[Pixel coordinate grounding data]
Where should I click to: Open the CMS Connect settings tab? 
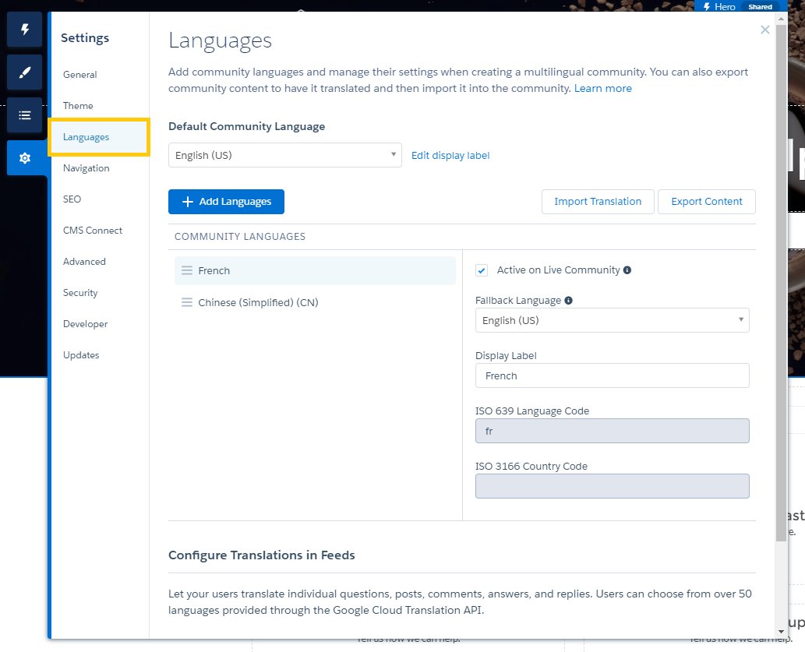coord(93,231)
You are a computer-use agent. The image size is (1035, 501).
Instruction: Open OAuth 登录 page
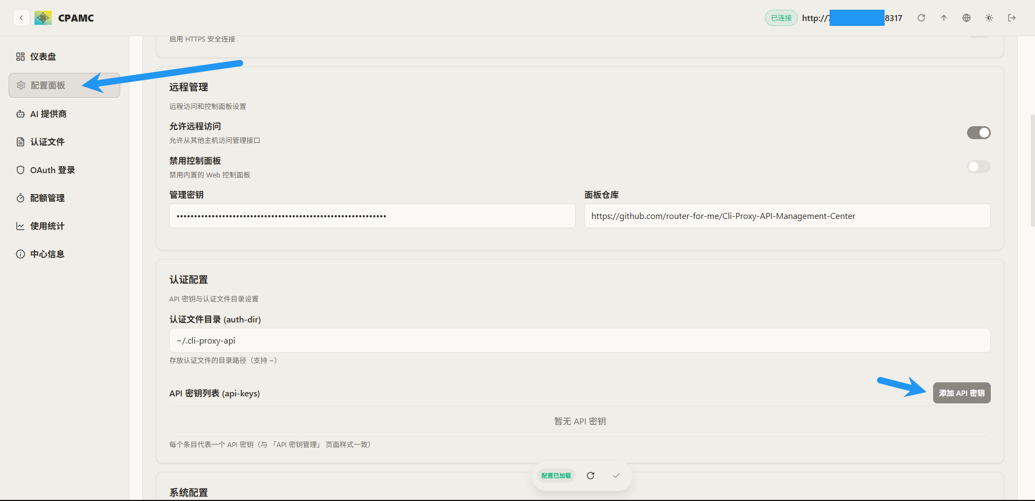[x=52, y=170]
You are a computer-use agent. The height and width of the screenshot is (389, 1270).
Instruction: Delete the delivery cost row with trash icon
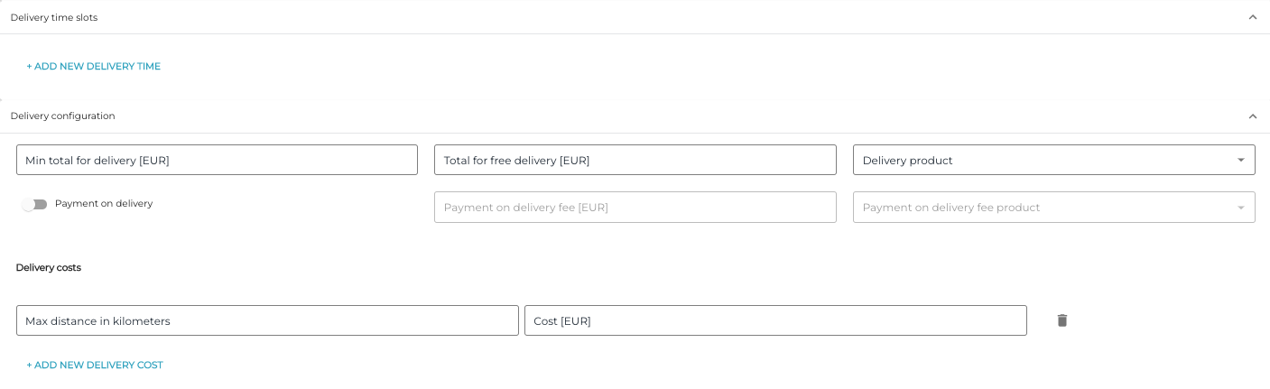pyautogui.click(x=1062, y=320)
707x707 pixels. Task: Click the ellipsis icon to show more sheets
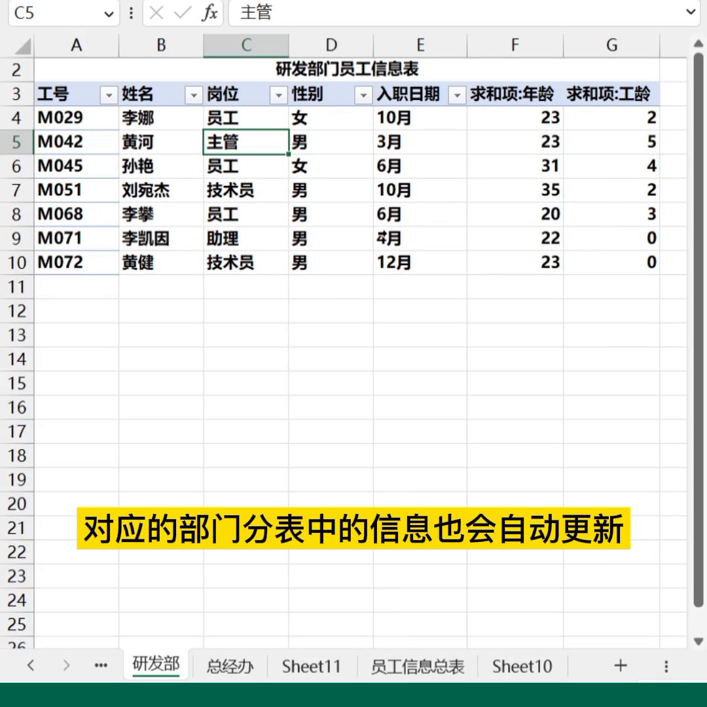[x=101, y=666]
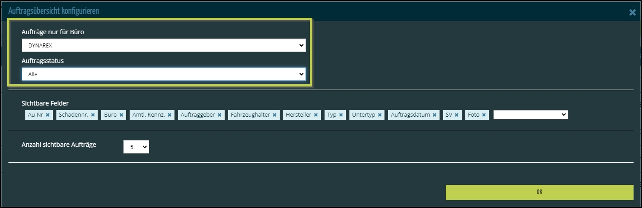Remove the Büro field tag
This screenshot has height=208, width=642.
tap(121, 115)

*What the exercise asks*. Could you return every line from the entries above in which the string "agent" occurs?

*Problem solution*.
You are a computer-use agent. The image size is (1035, 501).
You are a computer-use agent. The height and width of the screenshot is (389, 1270).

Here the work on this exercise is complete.